Four days later, on October 8, two senior U.S. Senators—Brian Schatz (D-HI) and Sherrod Brown (D-OH)—wrote letters to the CEOs of Visa, Mastercard and Stripe in order to share their "deep concerns" about Libra and the Libra Association because important questions about the risks posed by this project "remain unanswered." They also wanted these companies to consider how would they be able to manage these risks before going ahead with this project given that Facebook has not yet proven to U.S. Congress or to financial regulators "that it is taking these risks seriously."
Then, on October 11, according to reports published in Bloomberg and in the Financial Times, five more organizations—Visa, Mastercard, eBay, Stripe, and Mercado Pago—followed PayPal's lead and withdrew from the Libra Association.
Visa had this to say:
Visa has decided not to join the Libra Association at this time.
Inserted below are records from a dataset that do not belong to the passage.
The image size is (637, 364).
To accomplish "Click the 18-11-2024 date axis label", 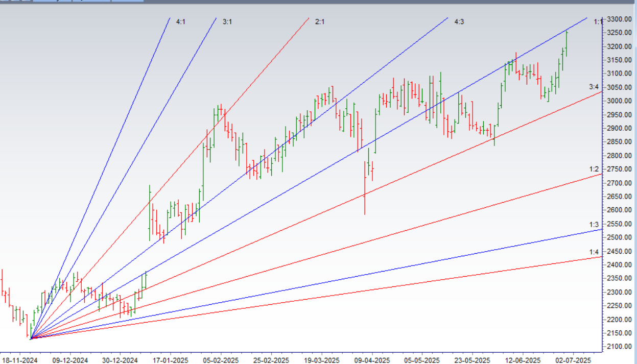I will 20,359.
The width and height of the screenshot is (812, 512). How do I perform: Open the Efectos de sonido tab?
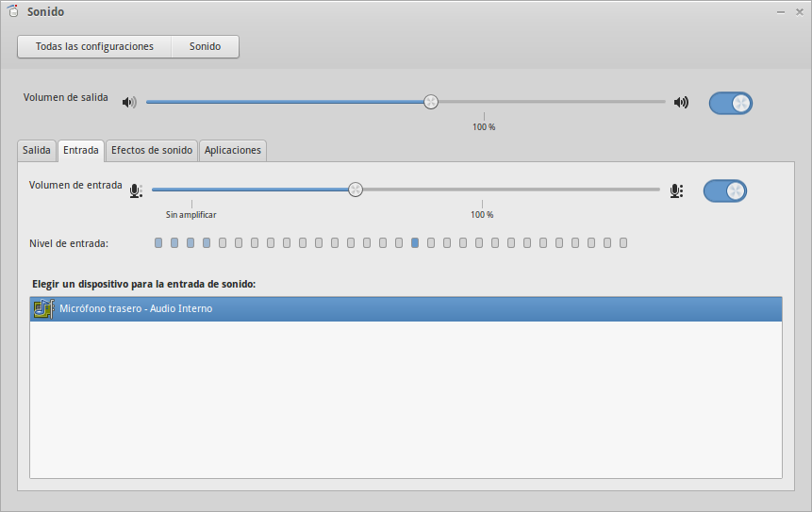point(152,150)
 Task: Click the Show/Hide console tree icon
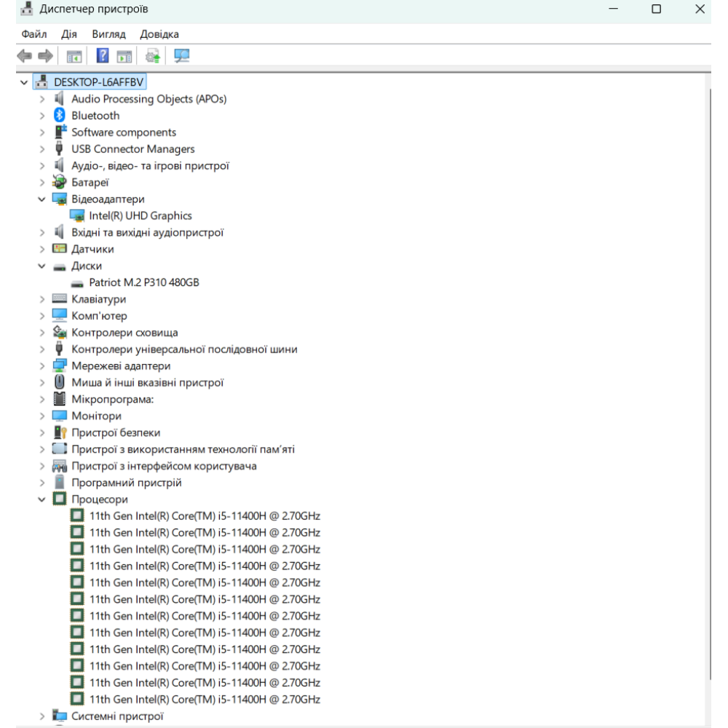74,55
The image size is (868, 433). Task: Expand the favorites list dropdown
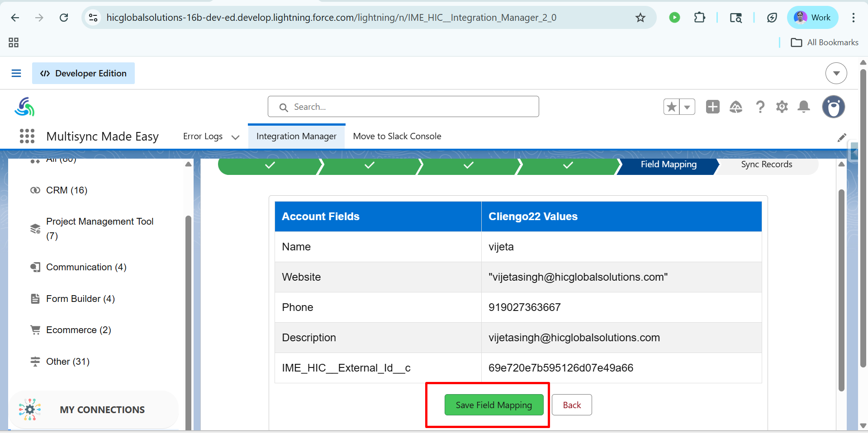(x=687, y=107)
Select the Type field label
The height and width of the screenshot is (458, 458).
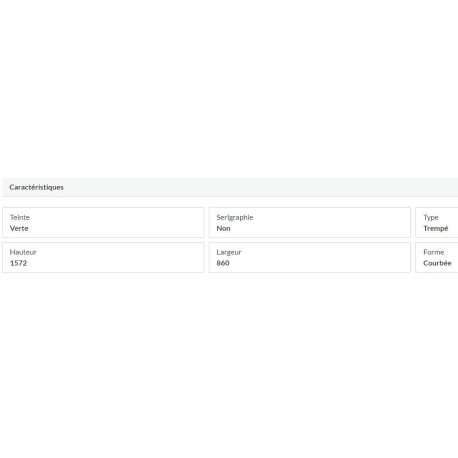[431, 217]
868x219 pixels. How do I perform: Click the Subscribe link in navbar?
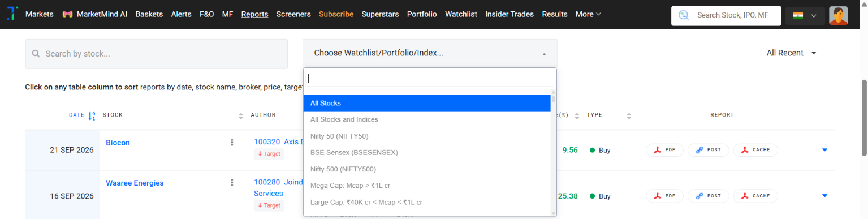click(336, 14)
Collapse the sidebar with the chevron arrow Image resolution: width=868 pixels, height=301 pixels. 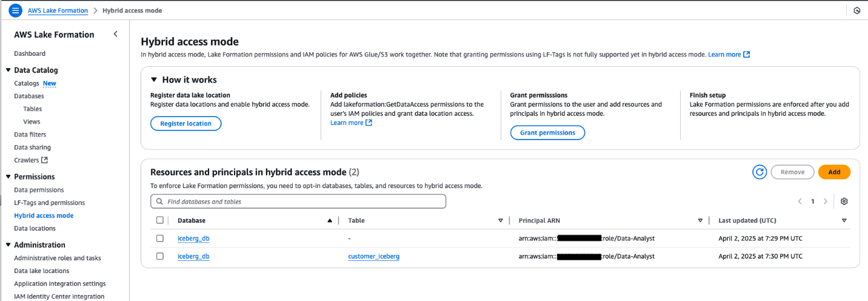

We will continue to evaluate and our ultimate decision will be determined by a number of factors, including the Association’s ability to fully satisfy all requisite regulatory expectations.
Later that day, according to a report by CNBC, Dante Disparte, Policy and Communication Head of Libra Association, stated:
We are focused on moving forward and continuing to build a strong association of some of the world’s leading enterprises, social impact organizations and other stakeholders to achieve a safe, transparent, and consumer-friendly implementation of a global payment system that breaks down financial barriers for billions of people. We look forward to the inaugural Libra Association Council meeting in just 3 days and announcing the initial members of the Libra Association.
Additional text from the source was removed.